Exercise →
From first line to last, the records below are to be duplicated exactly.
● ● ● ●
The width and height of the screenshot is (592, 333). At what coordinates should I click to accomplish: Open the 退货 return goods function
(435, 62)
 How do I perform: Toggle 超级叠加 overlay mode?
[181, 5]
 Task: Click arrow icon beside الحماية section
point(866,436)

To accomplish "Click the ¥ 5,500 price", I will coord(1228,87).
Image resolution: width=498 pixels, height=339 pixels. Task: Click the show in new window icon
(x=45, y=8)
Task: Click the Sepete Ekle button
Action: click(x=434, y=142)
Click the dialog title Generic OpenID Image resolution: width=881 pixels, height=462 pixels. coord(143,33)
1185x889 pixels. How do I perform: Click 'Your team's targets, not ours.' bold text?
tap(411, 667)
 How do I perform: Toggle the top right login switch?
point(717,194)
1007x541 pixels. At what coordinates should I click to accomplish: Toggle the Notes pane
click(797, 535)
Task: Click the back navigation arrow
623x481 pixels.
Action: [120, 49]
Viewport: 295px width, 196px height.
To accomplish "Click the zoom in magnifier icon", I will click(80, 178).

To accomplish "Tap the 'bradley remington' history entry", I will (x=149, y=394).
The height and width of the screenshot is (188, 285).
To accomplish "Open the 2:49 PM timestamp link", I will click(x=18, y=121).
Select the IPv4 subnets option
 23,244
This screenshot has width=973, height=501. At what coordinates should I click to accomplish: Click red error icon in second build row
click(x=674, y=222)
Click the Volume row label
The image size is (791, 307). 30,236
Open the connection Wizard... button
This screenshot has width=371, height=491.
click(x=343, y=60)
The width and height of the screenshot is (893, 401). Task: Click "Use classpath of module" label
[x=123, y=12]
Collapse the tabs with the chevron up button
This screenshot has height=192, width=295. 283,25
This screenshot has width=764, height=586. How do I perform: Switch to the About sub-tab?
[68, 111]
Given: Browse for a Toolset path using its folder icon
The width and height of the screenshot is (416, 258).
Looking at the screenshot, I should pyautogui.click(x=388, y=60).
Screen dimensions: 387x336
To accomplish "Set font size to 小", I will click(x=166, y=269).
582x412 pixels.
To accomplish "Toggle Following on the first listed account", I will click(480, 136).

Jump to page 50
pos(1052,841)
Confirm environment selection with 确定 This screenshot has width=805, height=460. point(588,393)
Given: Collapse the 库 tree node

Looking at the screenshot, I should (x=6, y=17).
● ● ● ●
Result below →
The width and height of the screenshot is (592, 333). At what coordinates should I click to accomplish: Open the 退货 return goods function
(435, 62)
 How do I perform: Toggle 超级叠加 overlay mode?
[181, 5]
 Task: Click arrow icon beside الحماية section
point(866,436)

To accomplish "Click the ¥ 5,500 price", I will coord(1228,87).
Image resolution: width=498 pixels, height=339 pixels. Task: Click the show in new window icon
(x=45, y=8)
Task: Click the Sepete Ekle button
Action: click(x=434, y=142)
Click the dialog title Generic OpenID Image resolution: width=881 pixels, height=462 pixels. coord(143,33)
1185x889 pixels. How do I perform: Click 'Your team's targets, not ours.' bold text?
tap(411, 667)
 How do I perform: Toggle the top right login switch?
point(717,194)
1007x541 pixels. At what coordinates should I click to accomplish: Toggle the Notes pane
click(797, 535)
Task: Click the back navigation arrow
623x481 pixels.
Action: [120, 49]
Viewport: 295px width, 196px height.
To accomplish "Click the zoom in magnifier icon", I will click(80, 178).

To accomplish "Tap the 'bradley remington' history entry", I will (x=149, y=394).
The height and width of the screenshot is (188, 285).
To accomplish "Open the 2:49 PM timestamp link", I will click(x=18, y=121).
Select the IPv4 subnets option
 23,244
This screenshot has width=973, height=501. At what coordinates should I click to accomplish: Click red error icon in second build row
click(x=674, y=222)
Click the Volume row label
The image size is (791, 307). 30,236
Open the connection Wizard... button
This screenshot has width=371, height=491.
click(x=343, y=60)
The width and height of the screenshot is (893, 401). Task: Click "Use classpath of module" label
[x=123, y=12]
Collapse the tabs with the chevron up button
This screenshot has height=192, width=295. 283,25
This screenshot has width=764, height=586. How do I perform: Switch to the About sub-tab?
[68, 111]
Given: Browse for a Toolset path using its folder icon
The width and height of the screenshot is (416, 258).
Looking at the screenshot, I should pyautogui.click(x=388, y=60).
Screen dimensions: 387x336
To accomplish "Set font size to 小", I will click(x=166, y=269).
582x412 pixels.
To accomplish "Toggle Following on the first listed account", I will click(480, 136).

Jump to page 50
pos(1052,841)
Confirm environment selection with 确定 This screenshot has width=805, height=460. point(588,393)
Given: Collapse the 库 tree node

Looking at the screenshot, I should (x=6, y=17).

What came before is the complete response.